Evaluating the FDA’s approval of two gene therapies for sickle cell disease, Genetics Specialist Prof. Dr. Korkut Ulucan emphasized that if the treatment’s success targets are achieved, the ‘Genome Age’ will officially begin. Prof. Dr. Korkut Ulucan said, "Considering other gene therapies, I believe the cost of this treatment will approach a million dollars."
Prof. Dr. Korkut Ulucan, a faculty member at Üsküdar University's Department of Molecular Biology and Genetics, evaluated the U.S. Food and Drug Administration's (FDA) approval of two gene therapies for the treatment of sickle cell disease.
If the treatment's success targets are met, the ‘Genome Age’ will officially begin
"We are all very, very excited. Although it will take some time for wider application, the initial results have given us clues about where we need to be," said Prof. Dr. Korkut Ulucan, stating that if the treatment's success targets are achieved, the ‘Genome Age’ will officially begin.
Prof. Dr. Ulucan made the following remarks on the matter:
"Actually, this is a beginning. In 2019, preliminary studies related to gene-editing based therapies were approved for some small patient groups. Based on the outcomes of the data obtained, the approval was officially announced on December 8, 2023. However, the trials have not yet been fully or sufficiently followed up. The absence of disease symptoms is extremely gratifying.
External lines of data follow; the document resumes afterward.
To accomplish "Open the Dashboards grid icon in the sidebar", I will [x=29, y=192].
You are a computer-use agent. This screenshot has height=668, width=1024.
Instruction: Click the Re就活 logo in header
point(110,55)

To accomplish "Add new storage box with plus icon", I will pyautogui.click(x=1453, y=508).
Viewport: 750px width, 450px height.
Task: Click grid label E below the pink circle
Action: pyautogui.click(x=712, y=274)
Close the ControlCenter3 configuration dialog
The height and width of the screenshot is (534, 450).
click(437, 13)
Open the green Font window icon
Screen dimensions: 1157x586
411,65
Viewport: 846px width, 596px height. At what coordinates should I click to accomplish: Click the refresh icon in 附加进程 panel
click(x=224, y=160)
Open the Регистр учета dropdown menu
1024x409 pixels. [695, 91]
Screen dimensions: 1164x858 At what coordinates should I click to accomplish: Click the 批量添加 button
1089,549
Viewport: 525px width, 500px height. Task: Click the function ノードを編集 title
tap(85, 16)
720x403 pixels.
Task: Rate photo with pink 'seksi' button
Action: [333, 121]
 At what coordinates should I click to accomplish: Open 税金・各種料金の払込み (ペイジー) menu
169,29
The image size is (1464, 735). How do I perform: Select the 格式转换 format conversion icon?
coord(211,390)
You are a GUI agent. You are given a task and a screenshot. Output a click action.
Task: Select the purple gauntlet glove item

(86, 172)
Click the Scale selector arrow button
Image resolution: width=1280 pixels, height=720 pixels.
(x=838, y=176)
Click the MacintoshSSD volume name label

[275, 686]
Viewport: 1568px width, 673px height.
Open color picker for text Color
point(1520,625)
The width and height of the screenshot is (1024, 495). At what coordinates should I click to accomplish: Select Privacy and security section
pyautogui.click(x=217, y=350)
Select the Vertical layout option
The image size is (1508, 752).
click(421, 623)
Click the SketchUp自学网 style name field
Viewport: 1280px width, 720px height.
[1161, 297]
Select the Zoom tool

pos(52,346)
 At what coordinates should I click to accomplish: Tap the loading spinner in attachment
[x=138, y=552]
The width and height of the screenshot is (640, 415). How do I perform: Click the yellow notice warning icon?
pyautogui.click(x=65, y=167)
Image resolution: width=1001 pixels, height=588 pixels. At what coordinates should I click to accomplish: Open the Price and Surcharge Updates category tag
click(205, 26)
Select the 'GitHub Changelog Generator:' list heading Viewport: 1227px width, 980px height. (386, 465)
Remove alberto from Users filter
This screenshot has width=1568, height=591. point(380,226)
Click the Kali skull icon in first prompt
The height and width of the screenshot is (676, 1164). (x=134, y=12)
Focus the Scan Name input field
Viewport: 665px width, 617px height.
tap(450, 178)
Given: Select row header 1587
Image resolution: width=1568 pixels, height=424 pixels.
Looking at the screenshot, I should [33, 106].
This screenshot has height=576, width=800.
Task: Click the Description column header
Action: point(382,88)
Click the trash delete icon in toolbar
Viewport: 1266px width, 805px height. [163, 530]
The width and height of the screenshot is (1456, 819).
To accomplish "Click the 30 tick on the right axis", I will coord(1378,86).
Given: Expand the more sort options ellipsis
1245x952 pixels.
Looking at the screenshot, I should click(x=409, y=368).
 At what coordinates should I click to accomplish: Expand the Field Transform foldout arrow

They genetically modified bone marrow stem cells and transplanted them back to the patient
Scientists from two research companies genetically modified, or briefly edited, bone marrow stem cells obtained from patients using a molecular editing method called CRISPR for the genetic treatment of a disease called sickle cell anemia, and transplanted them back to the patient. And after successful applications, they reported that the patients are currently quite healthy."
Patient follow-ups continue
Prof. Dr. Korkut Ulucan also stated that patient follow-ups are still ongoing, adding, "It has been reported that for 29 out of 30 patients with sickle cell anemia, everything went as planned at the end of approximately 18 months of follow-up. Additionally, for thalassemia patients, it was reported that everything went as planned for 39 out of a 42-person patient group," providing information about the initial results of gene-editing based therapies.
Patient follow-ups planned to last 15 years
Pointing out that the process will be long, Prof. Dr. Korkut Ulucan said, "It was already planned that patient follow-ups for this treatment would last approximately 15 years. However, the initial data yielded results beyond expectations, which is very pleasing. This success will likely lead to applications from new biotechnology companies and the formation of alternative treatment protocols related to this work. This, in turn, will cause time and treatment costs to decrease significantly over time."
Treatment costs will reach millions of dollars
Prof. Dr. Ulucan also stated that there are different approaches regarding treatment costs, saying, "Treatment costs are another topic that needs consideration. Initially, of course, the success, applicability, and sustainability of the treatment are important. However, treatment accessibility comes next, which will take some time. My estimate is that the cost of this treatment, considering other gene therapies, will again approach a million dollars. I wouldn't be surprised if it exceeds that. This will not only be the application cost but will include all surgical and application costs. However, I believe that over time, if other companies also receive approval in this area, costs will be driven down."